### TASK INSTRUCTIONS:
Convert the material from its first line through the line containing "[x=1012, y=128]" into a JSON list of strings, one string per line, skipping blank lines and leaving out the pictures.

### SUPPLIED DATA:
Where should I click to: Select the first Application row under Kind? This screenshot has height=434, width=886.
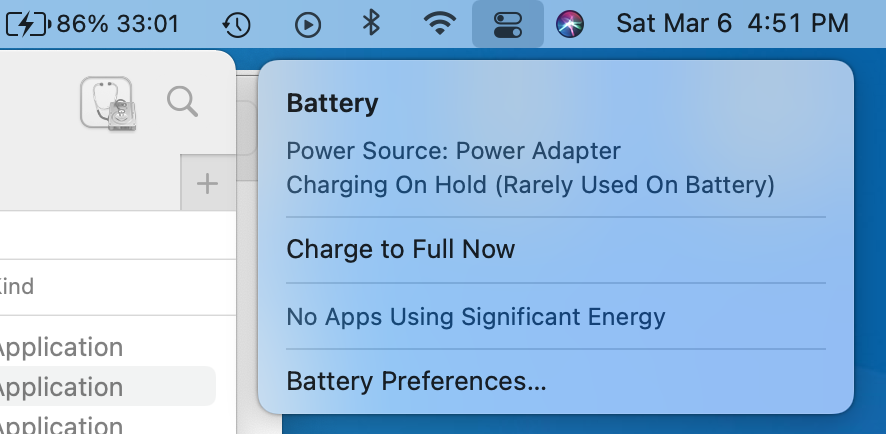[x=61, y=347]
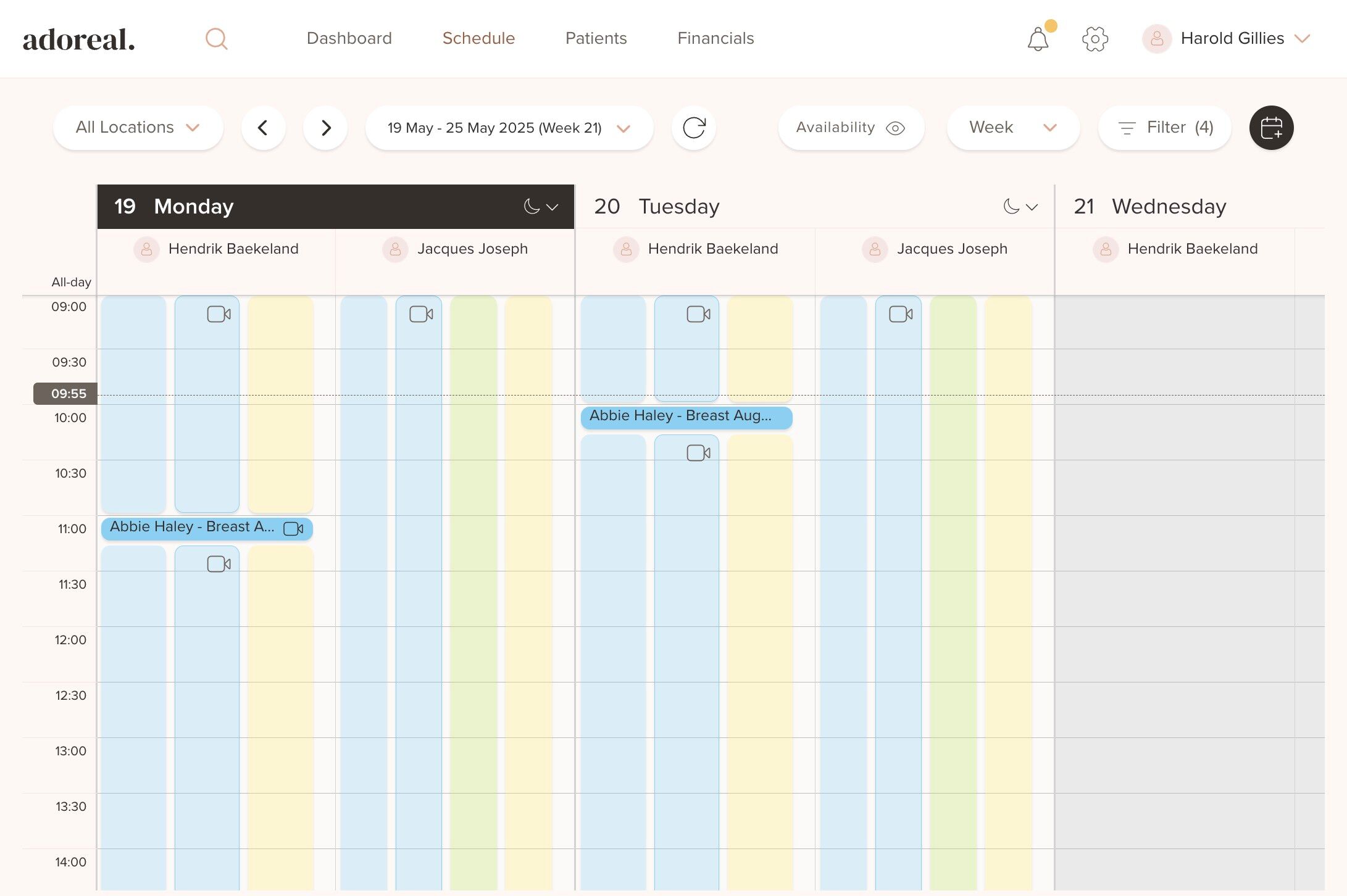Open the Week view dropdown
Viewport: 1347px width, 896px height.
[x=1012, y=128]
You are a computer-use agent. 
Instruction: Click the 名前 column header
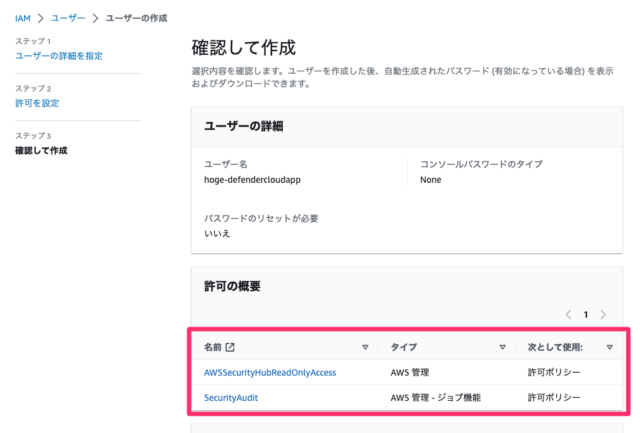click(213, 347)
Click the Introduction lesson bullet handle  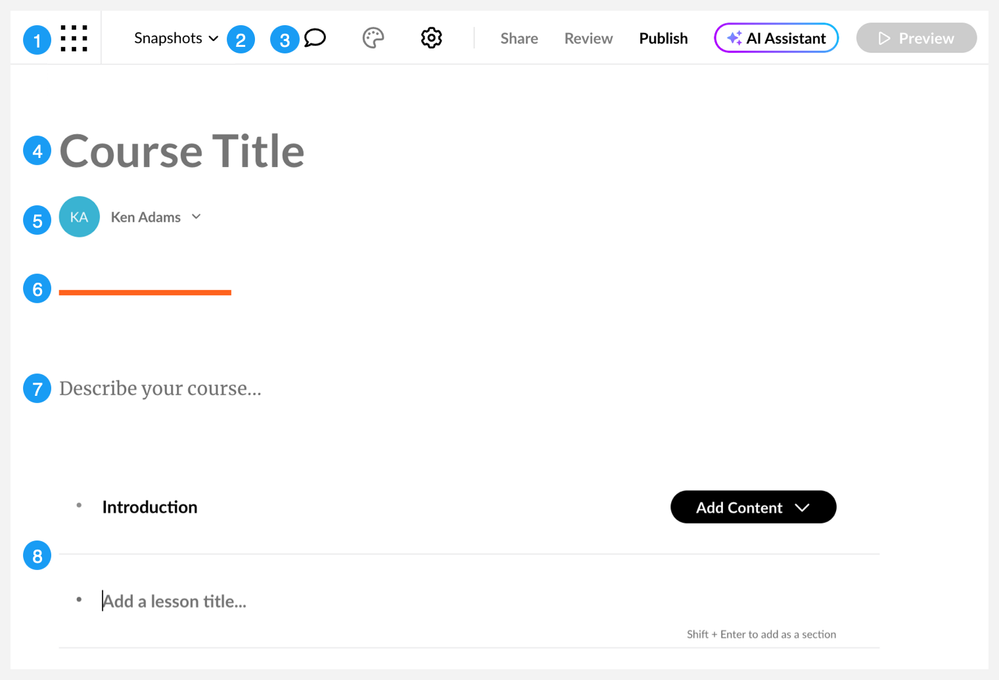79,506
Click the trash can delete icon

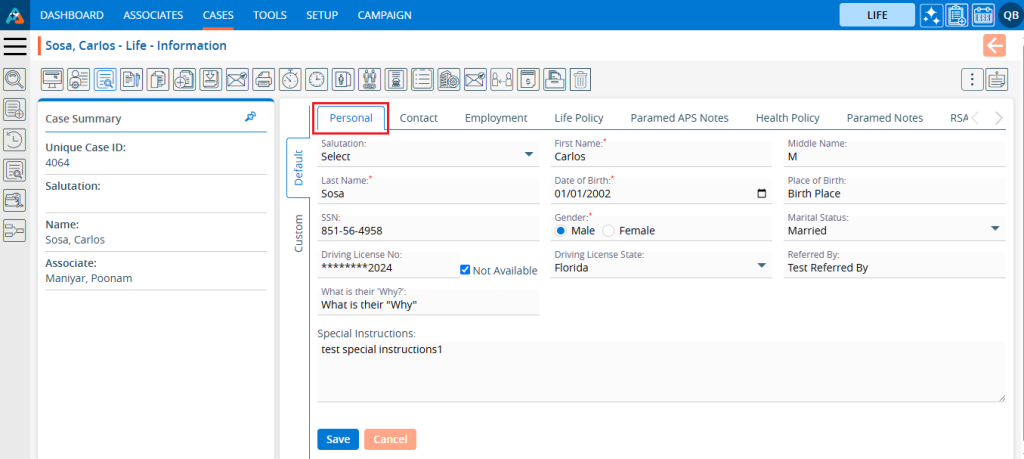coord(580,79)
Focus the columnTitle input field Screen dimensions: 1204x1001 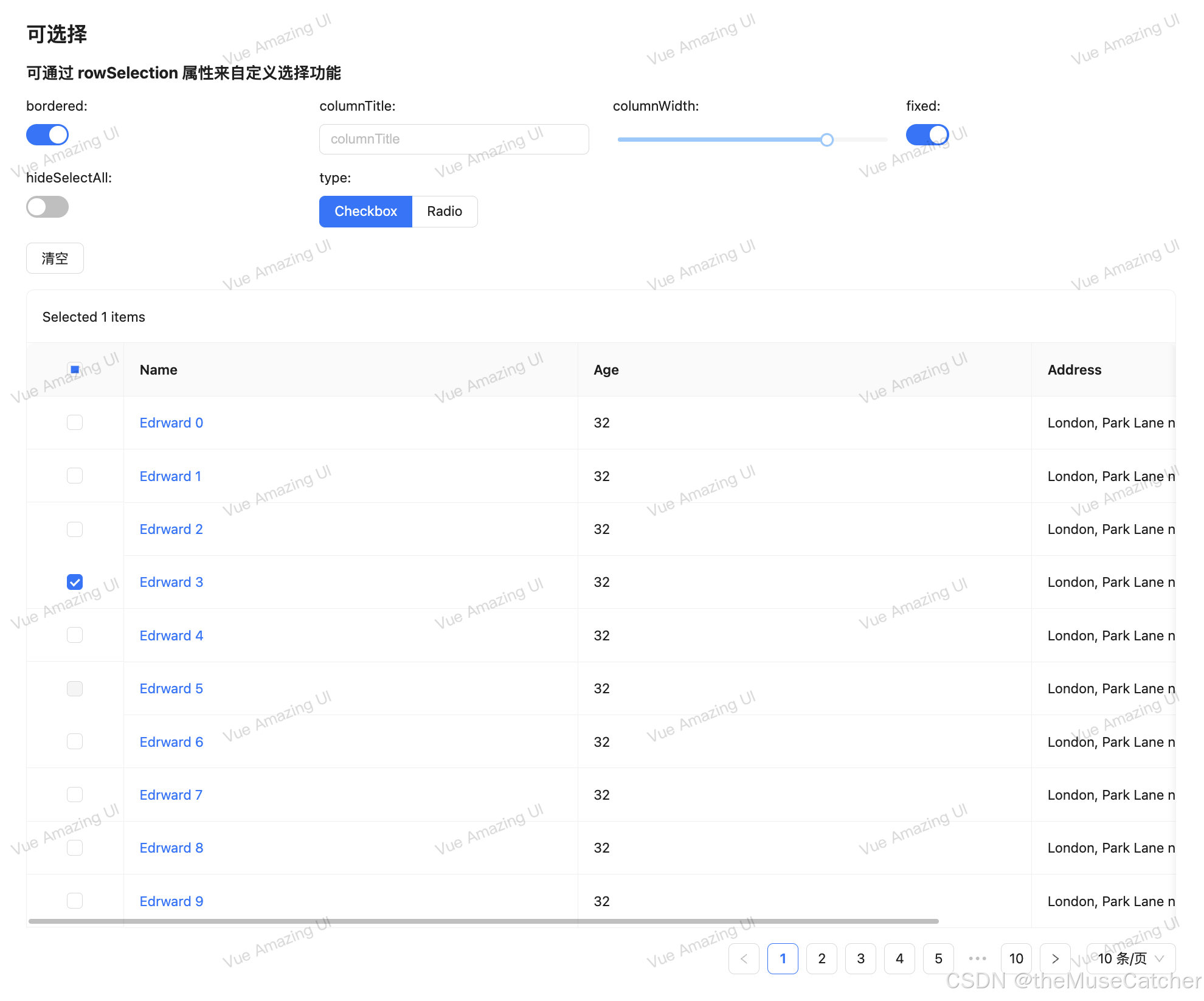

### RESPONSE BELOW:
[
  "Where should I click to: Select the first Application row under Kind? This screenshot has height=434, width=886.",
  "[x=61, y=347]",
  "Open the Week view dropdown",
  "Viewport: 1347px width, 896px height.",
  "[x=1012, y=128]"
]